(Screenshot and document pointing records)
— Begin —
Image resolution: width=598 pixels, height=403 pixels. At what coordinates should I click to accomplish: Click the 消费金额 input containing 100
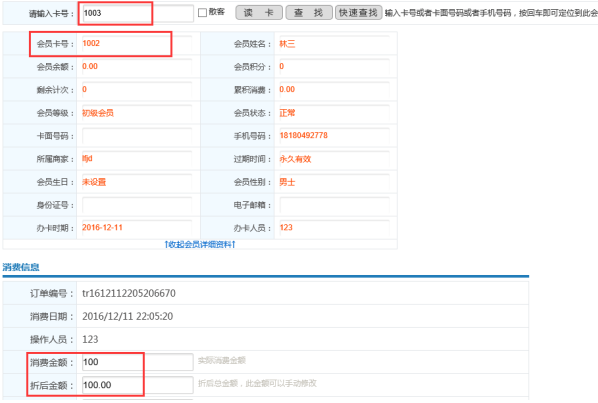(138, 362)
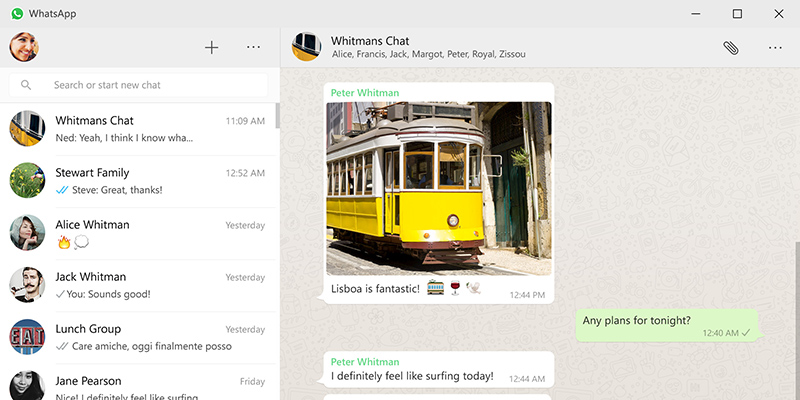
Task: View the yellow tram photo
Action: (x=438, y=188)
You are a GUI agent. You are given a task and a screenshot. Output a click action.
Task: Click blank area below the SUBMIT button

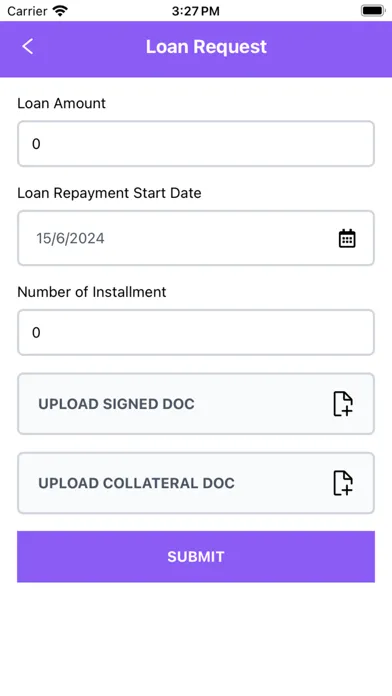click(196, 639)
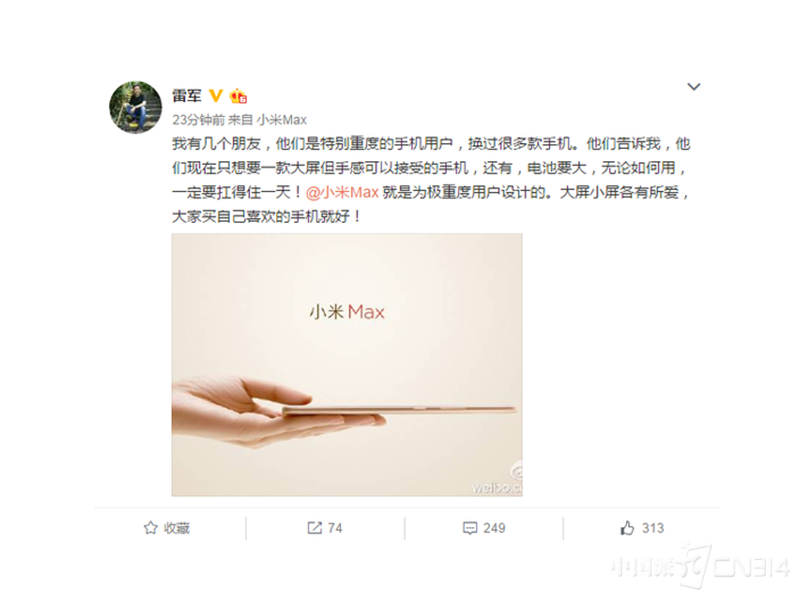Click the repost share arrow icon
The width and height of the screenshot is (800, 600).
coord(314,528)
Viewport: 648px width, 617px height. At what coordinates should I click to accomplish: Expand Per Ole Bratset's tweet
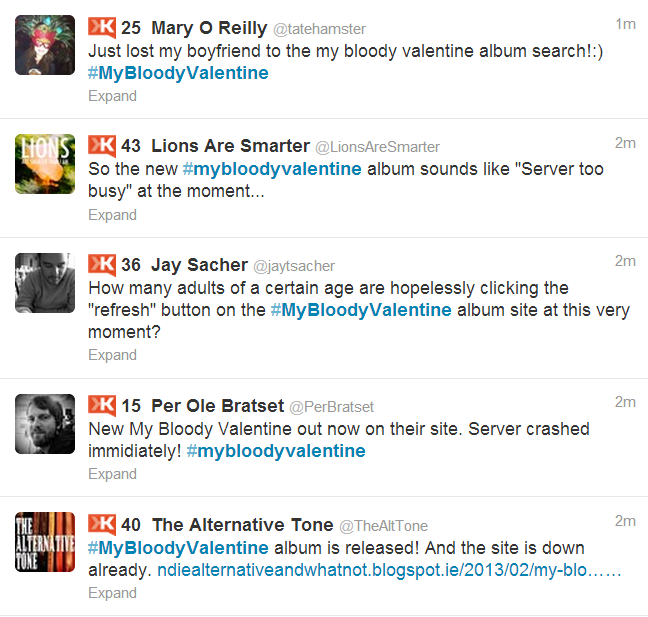112,474
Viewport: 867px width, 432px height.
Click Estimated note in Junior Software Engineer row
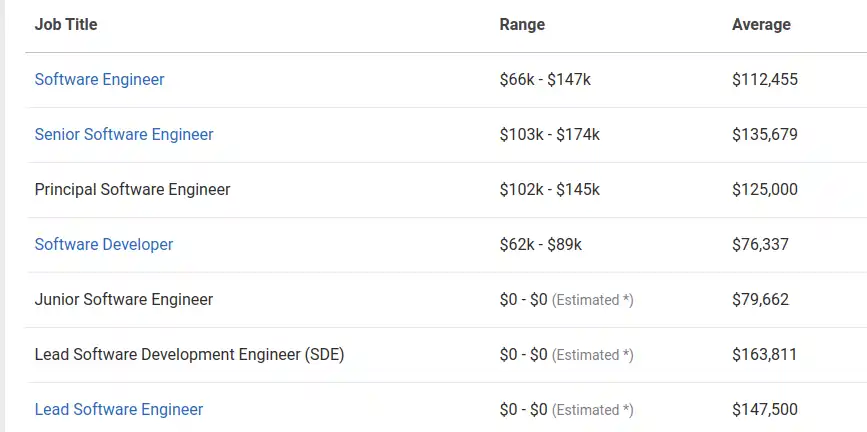click(593, 300)
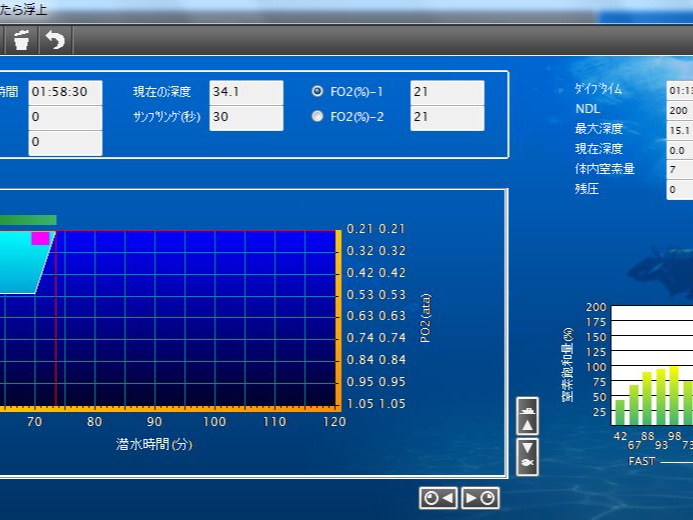Step time backward with clock-left button

[x=438, y=498]
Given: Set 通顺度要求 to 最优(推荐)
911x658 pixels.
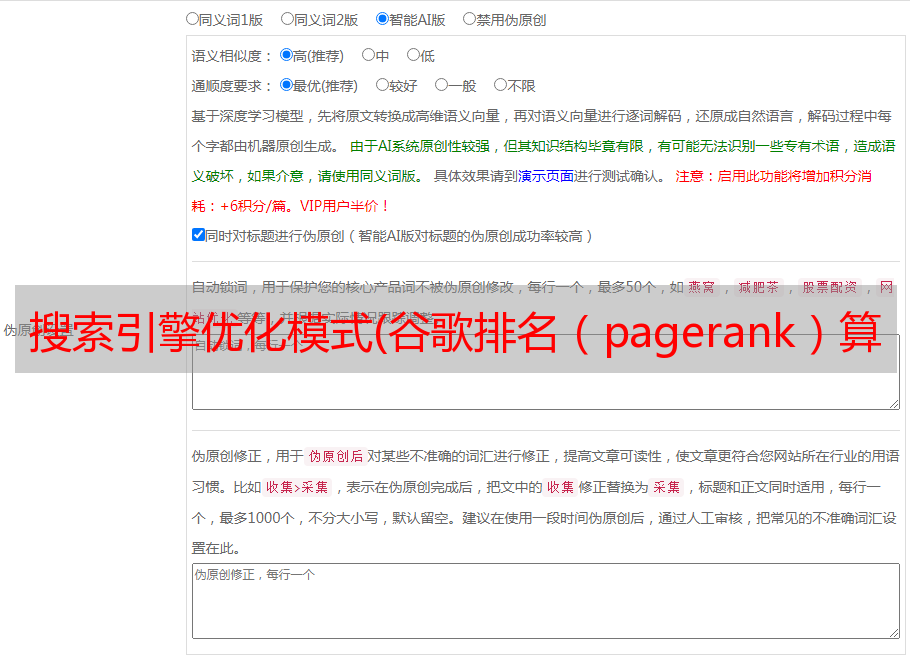Looking at the screenshot, I should point(286,86).

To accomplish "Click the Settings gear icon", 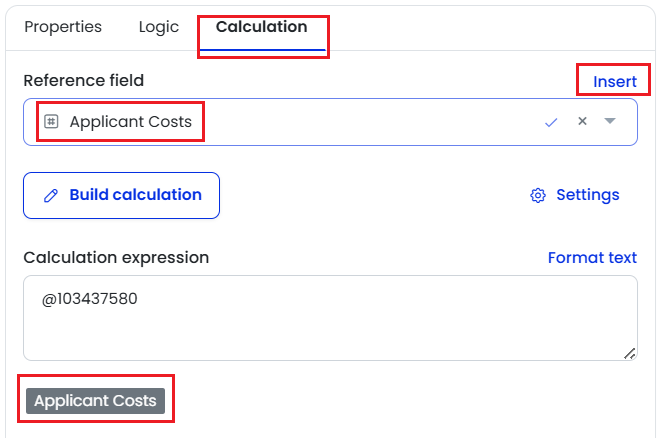I will pos(538,195).
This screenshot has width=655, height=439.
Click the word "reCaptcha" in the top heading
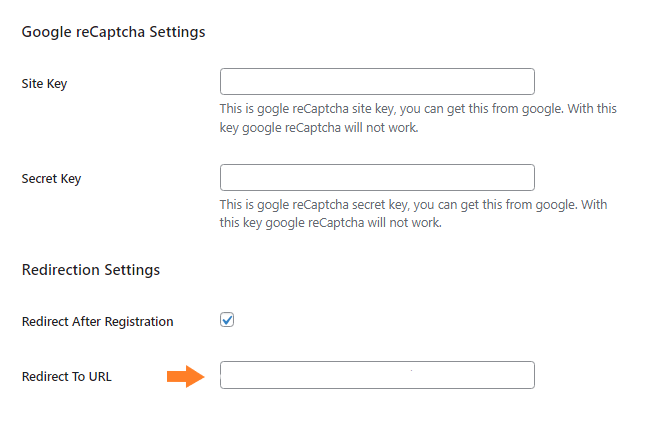105,32
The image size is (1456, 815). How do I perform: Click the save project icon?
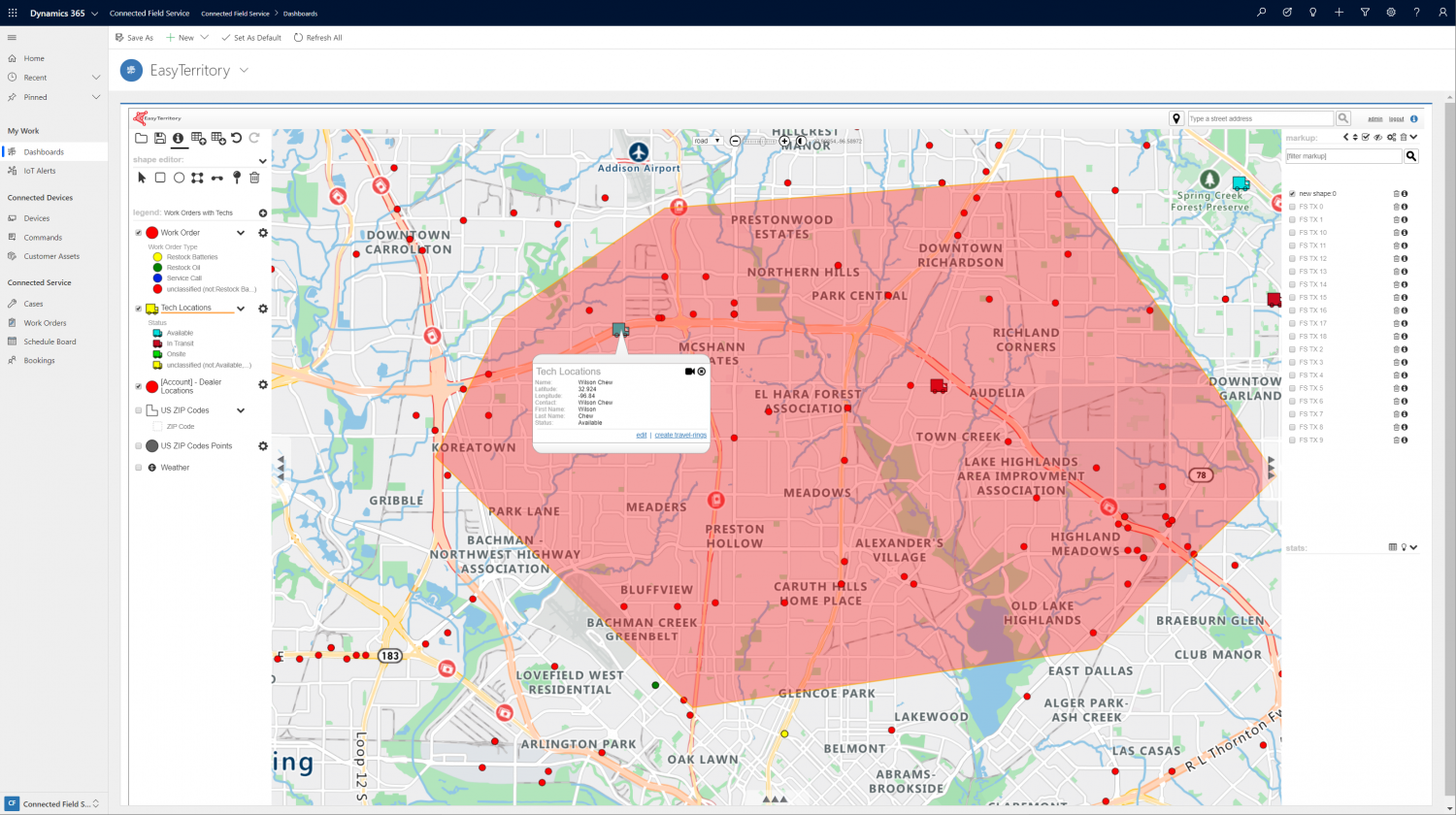tap(158, 138)
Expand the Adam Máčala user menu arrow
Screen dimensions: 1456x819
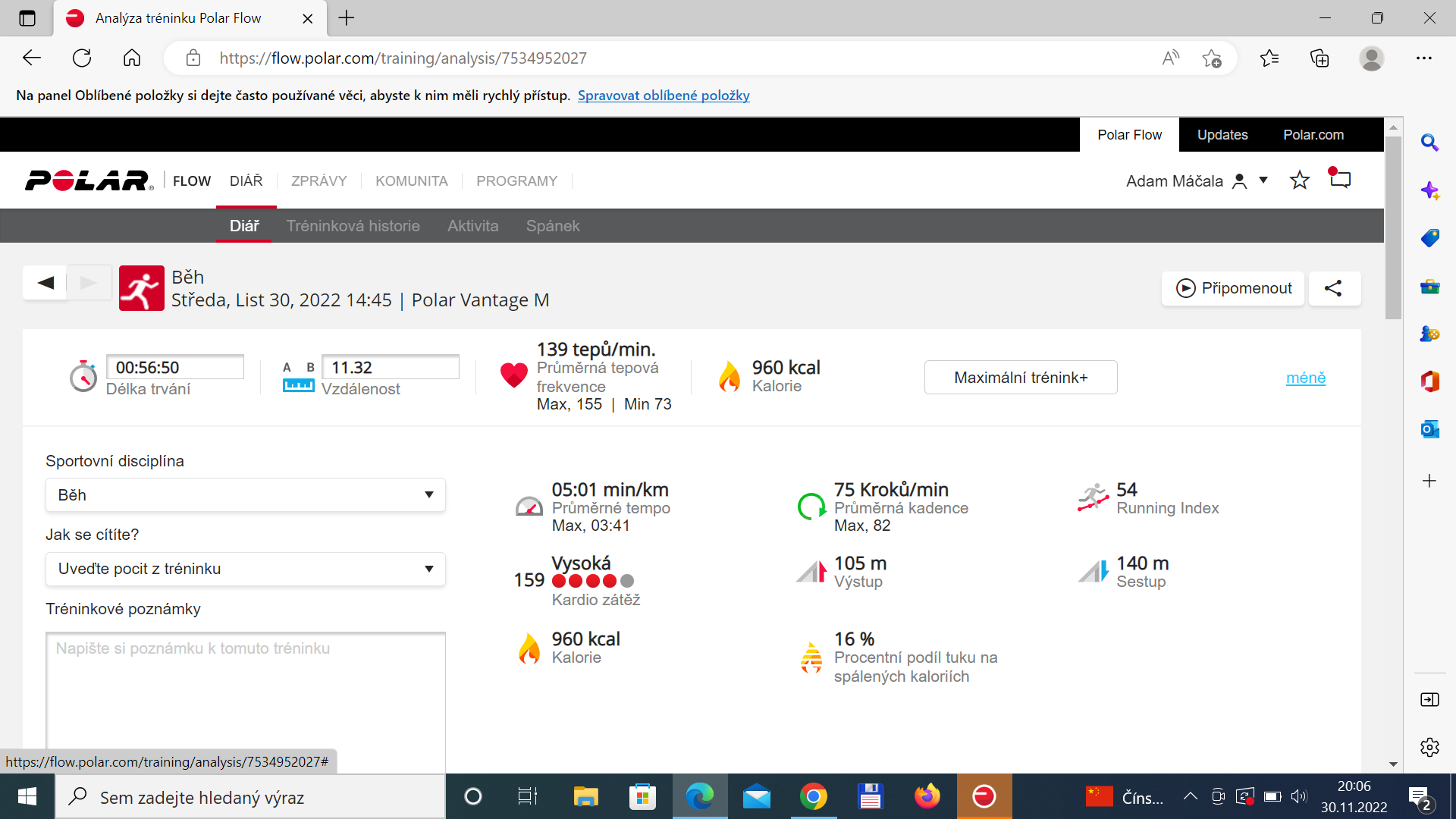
— End —
Please convert the records from the line with "This screenshot has width=655, height=439." through the end of the records into a Markdown table with the columns n and Line, one numbered row per line, skipping blank lines and omitting the pictures.

| n | Line |
|---|---|
| 1 | This screenshot has width=655, height=439. |
| 2 | Click the word "reCaptcha" in the top heading |
| 3 | 105,32 |
| 4 | The image size is (1456, 815). How do I perform: Click the save project icon? |
| 5 | tap(158, 138) |
| 6 | Expand the Adam Máčala user menu arrow |
| 7 | Screen dimensions: 1456x819 |